X-ecutioners, Built From Scratch (Loud Records, 2002) : Le scratch strie la surface du réel sonore et refait du musicien un opérateur. Kodwo Eshun a formalisé le breakbeat comme une technique permettant d’isoler des mouvements ; le scratch comme une technique permettant de créer des textures (plutôt que des mélodies ou des rythmes) ; le sample comme une technique permettant de reconfigurer tous les instruments en autant d’« unidentified sonic objects [[Kodwo Eshun, More Brillant than the Sun : Adventures in Sonic Fiction, Londres, Quartet Books, 1998.. Il n’est pas de meilleure manière de s’en rendre compte que de suivre ce collectif de DJs dans leur Journey Into Sound.

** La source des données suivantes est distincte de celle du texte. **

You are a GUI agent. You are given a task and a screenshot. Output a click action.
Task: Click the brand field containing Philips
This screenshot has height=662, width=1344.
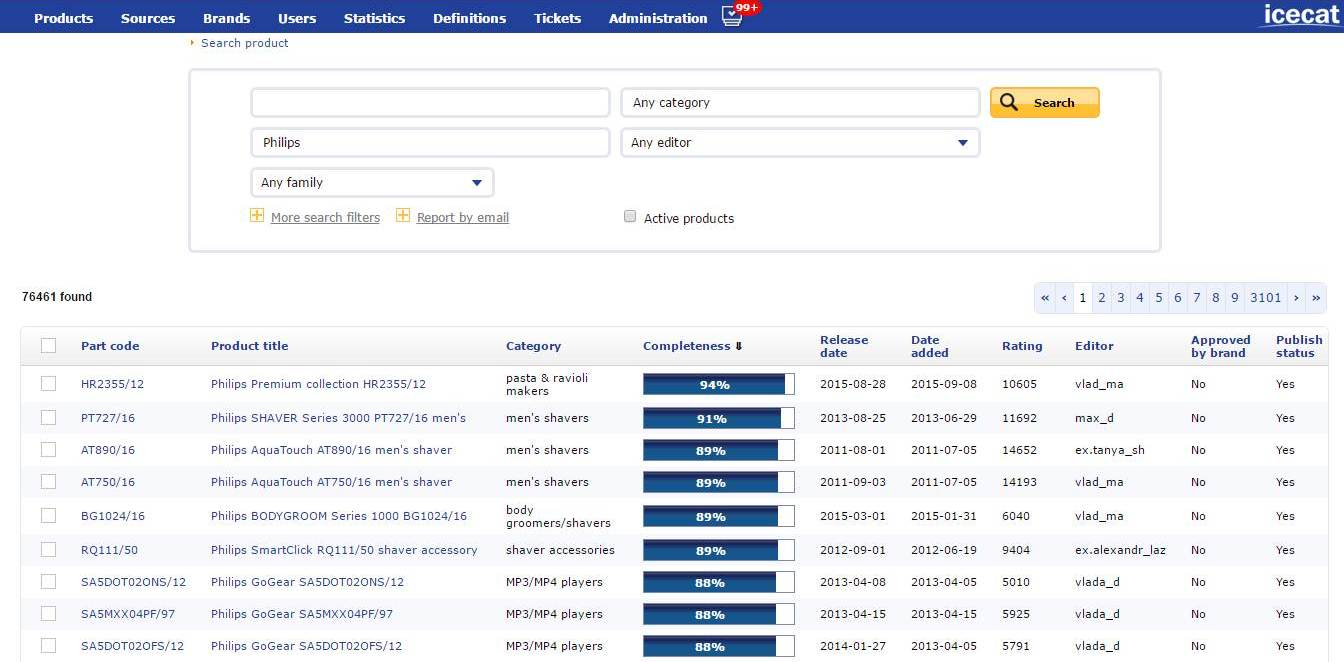430,143
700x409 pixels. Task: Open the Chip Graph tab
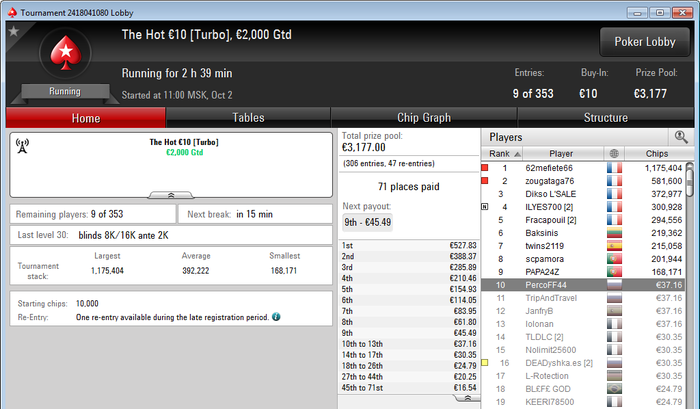424,117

Les rythmes sont remplacés par des « texturhythms », les mélodies par des « syntharmonics » (« rhythmatic attack velocities ») et les chorus par des revirements… Autant de moyens de déréaliser la limite entre « naturel » et « artificiel » : quel homme ou quelle machine émet quel son, qui fait quoi avec qui, quelle est la source ?
Otomo Yoshihide, Cathode (Tzadik, 1999) & Anode (Tzadik, 2001) : L’instrument principal d’Otomo Yoshihide est le phénomène d’interférence. Il joue de générateurs de sons – de machines désirantes – pour brouiller les transmissions entre ce qui s’émet et ce qui se reçoit. Vers de nouveaux organismes musicaux proliférant de l’audible à l’inaudible et à tous les degrés. Hybrides, la guitare, le koto ou le shō ; hybrides, les « turntables without records and contact microphone », la « sampling composition on hard disk recorder », les « samplers with sine wave generator » ; hybrides, vous-mêmes et vos mouvements contraires que capte la musique d’Otomo Yoshihide.